Start of Data

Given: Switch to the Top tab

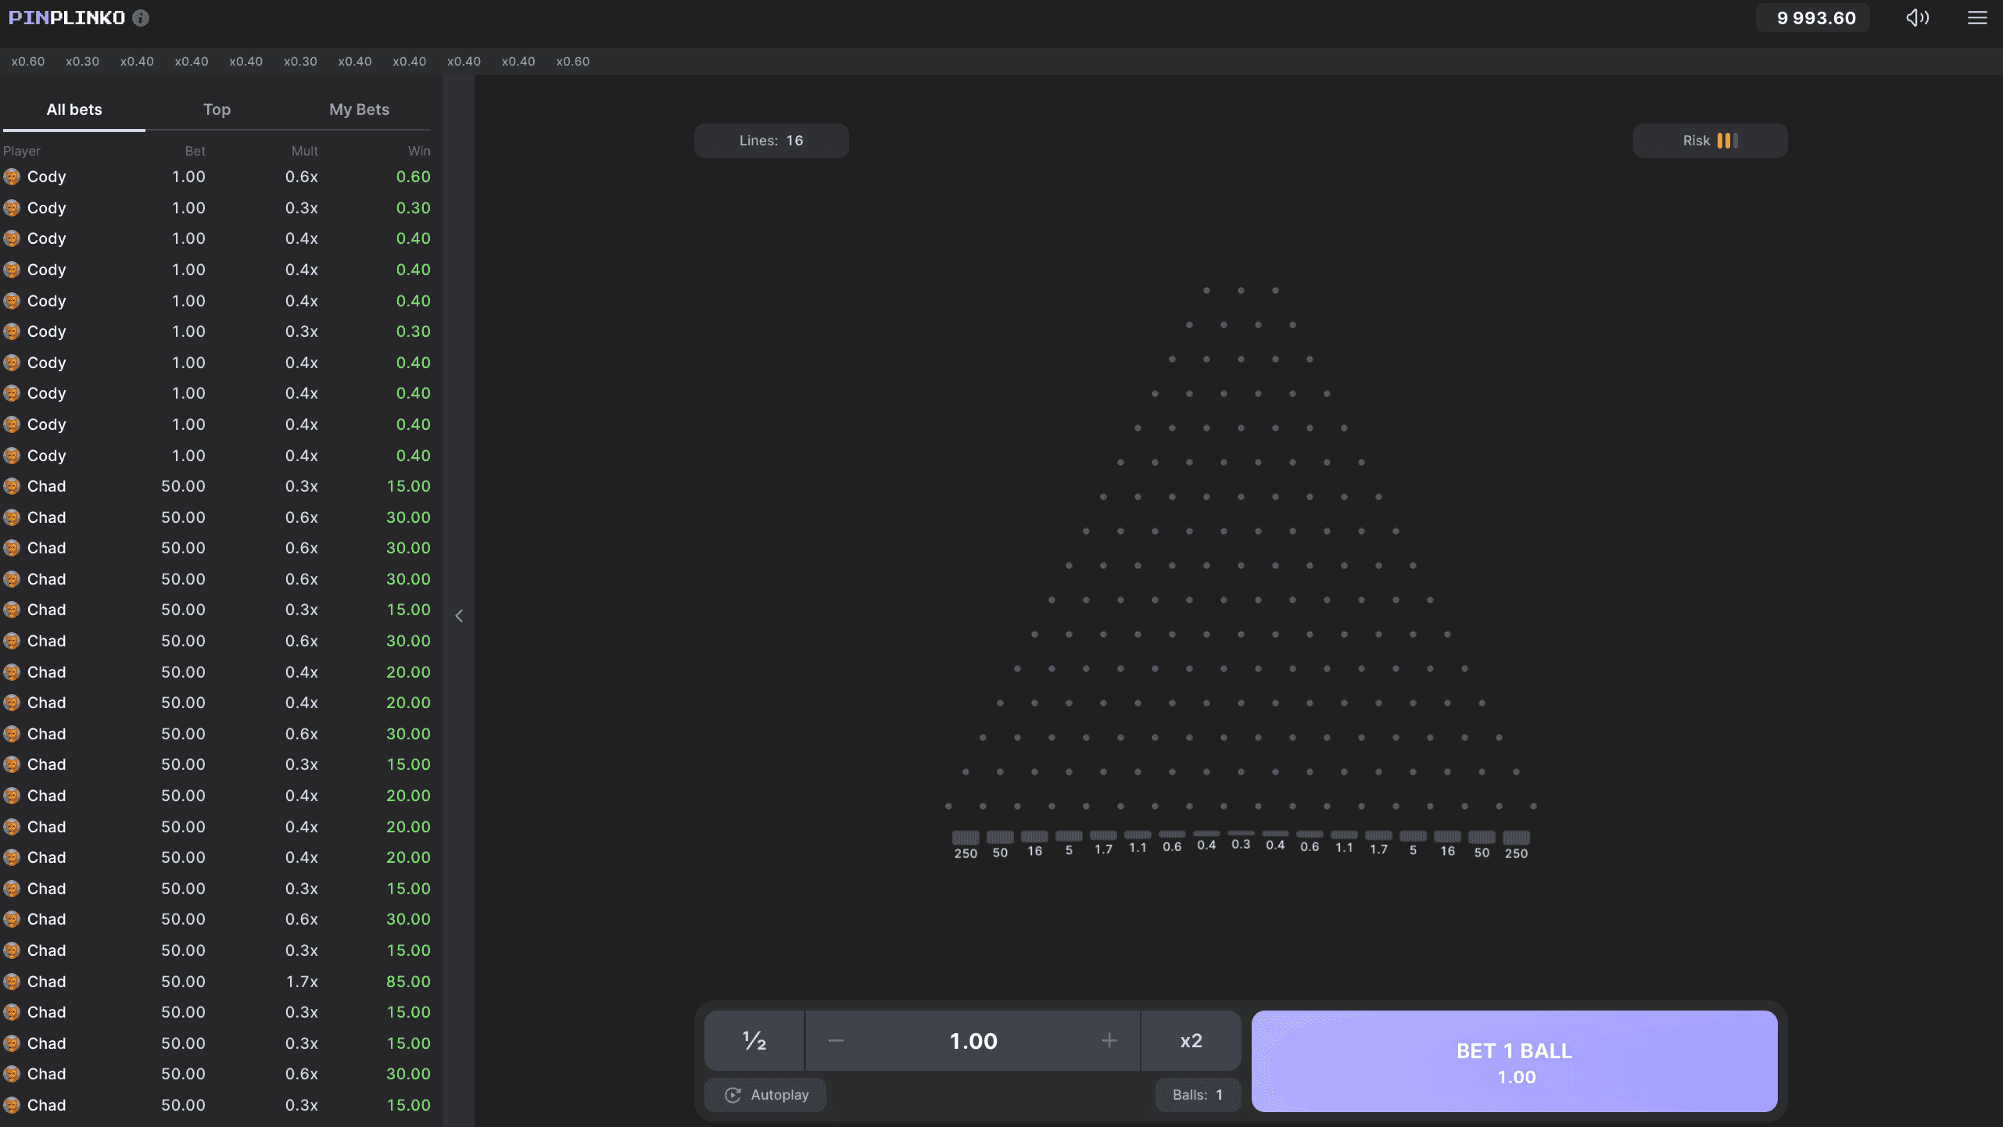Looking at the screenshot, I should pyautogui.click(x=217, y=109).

End of Data
Start of Data

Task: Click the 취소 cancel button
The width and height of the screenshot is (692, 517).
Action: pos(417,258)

End of Data
Start of Data

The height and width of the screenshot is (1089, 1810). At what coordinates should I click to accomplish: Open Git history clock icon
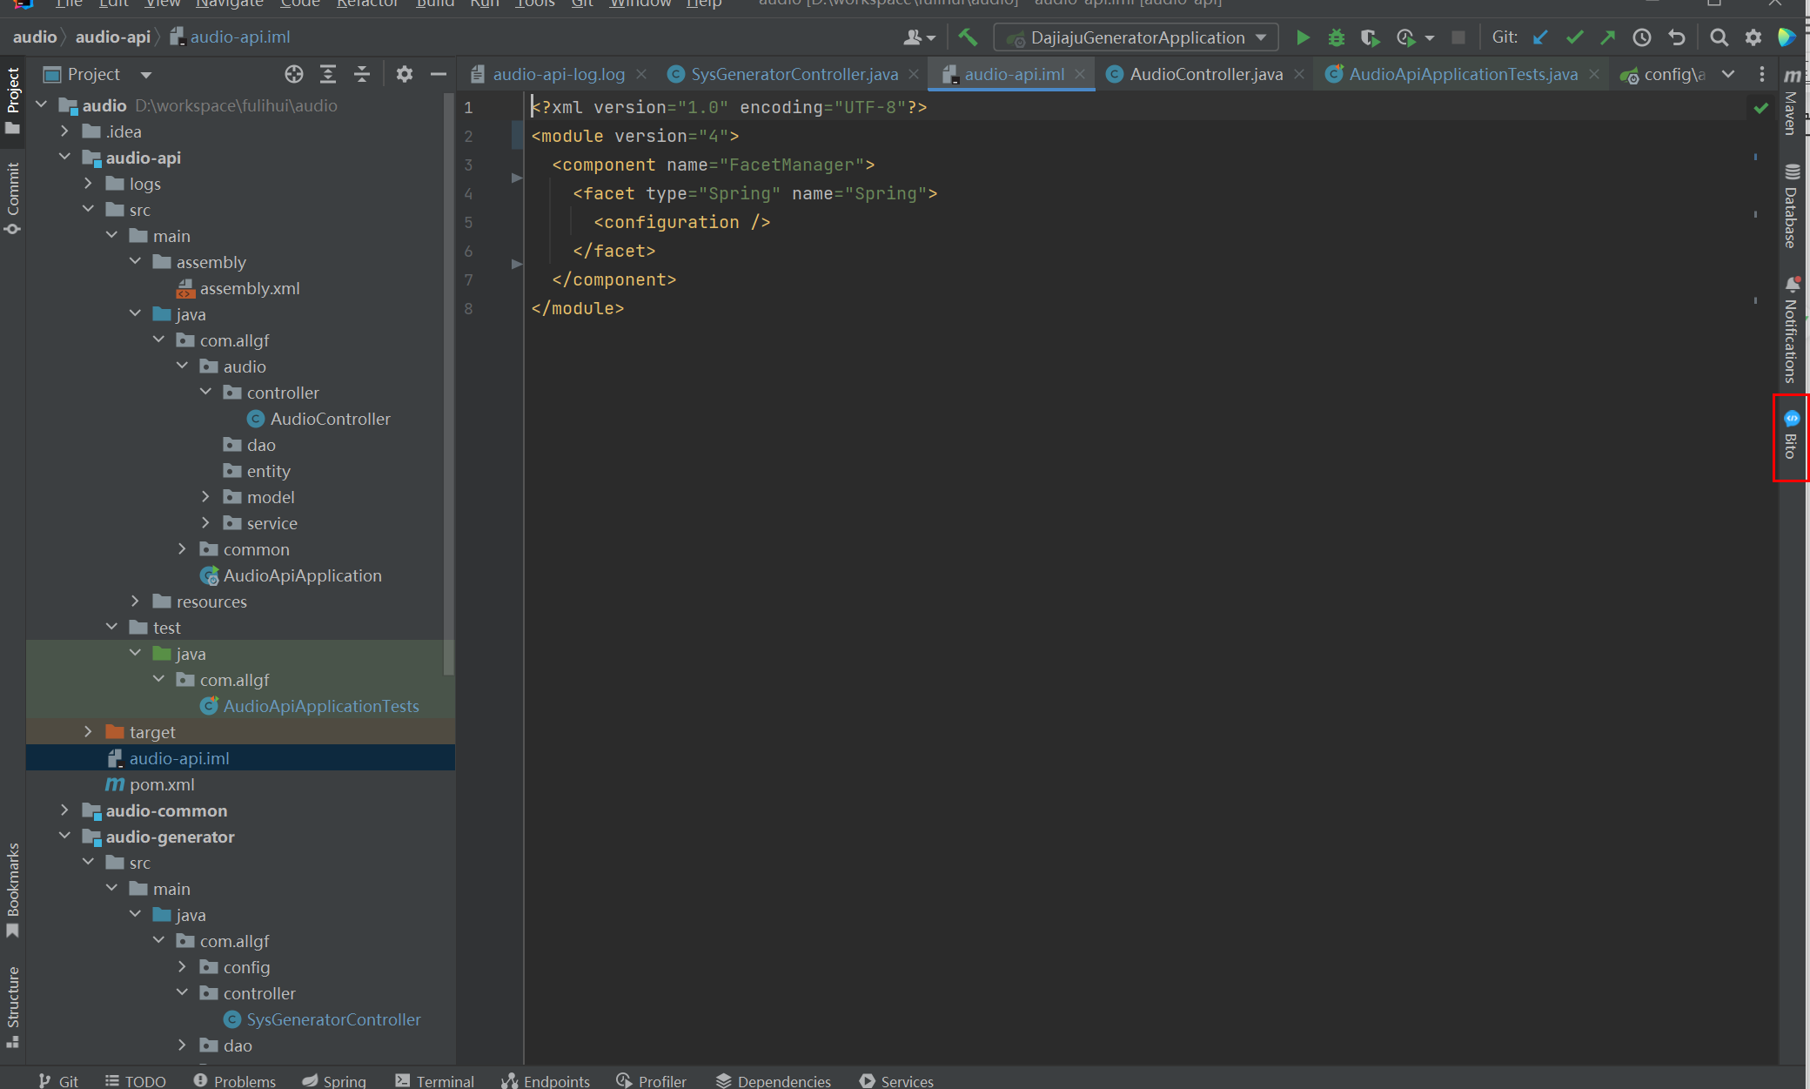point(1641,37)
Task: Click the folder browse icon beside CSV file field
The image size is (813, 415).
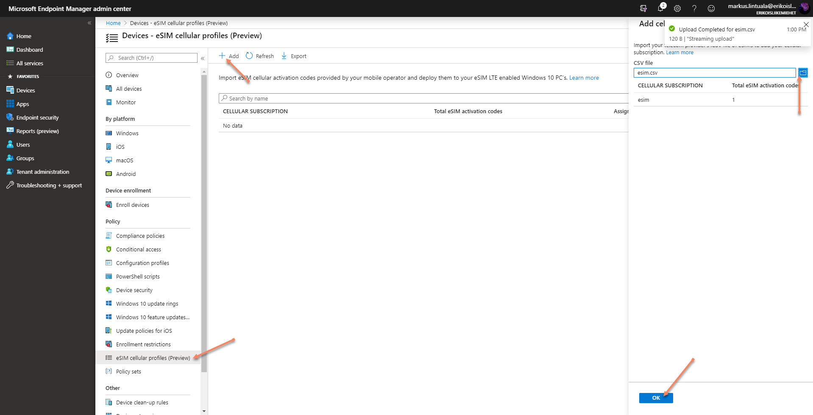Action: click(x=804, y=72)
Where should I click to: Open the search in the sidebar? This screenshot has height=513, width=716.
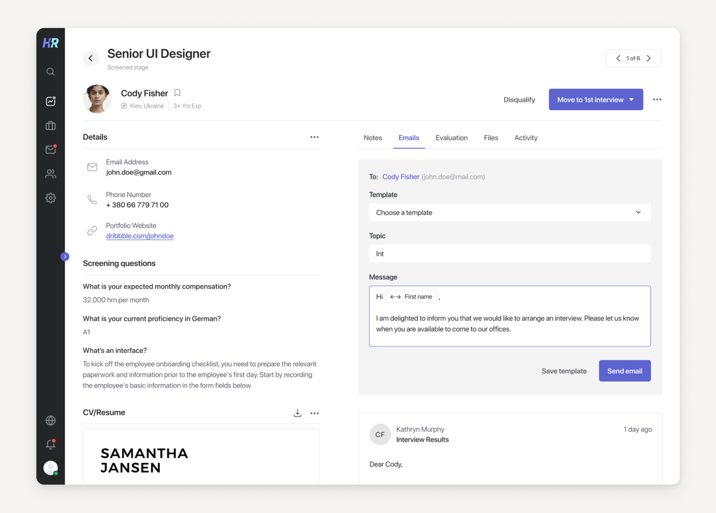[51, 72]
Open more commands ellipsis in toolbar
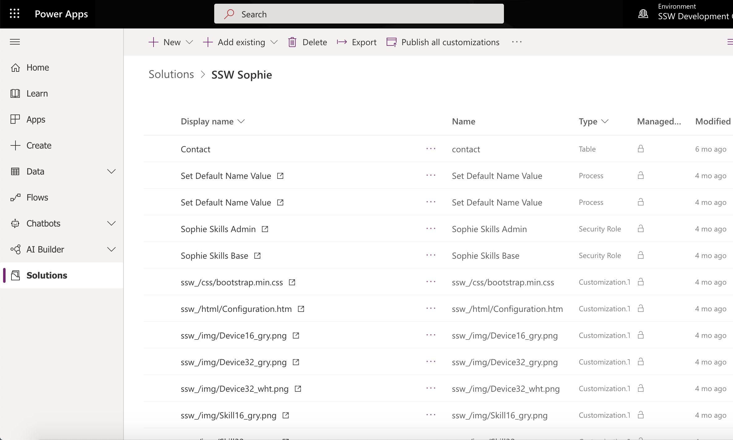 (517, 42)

End of Data

- **Requirement**
Where a line of the data holds "Task", show that line.

- **Written response**
Task: Click the 취소 cancel button
Task: Click the folder browse icon beside CSV file field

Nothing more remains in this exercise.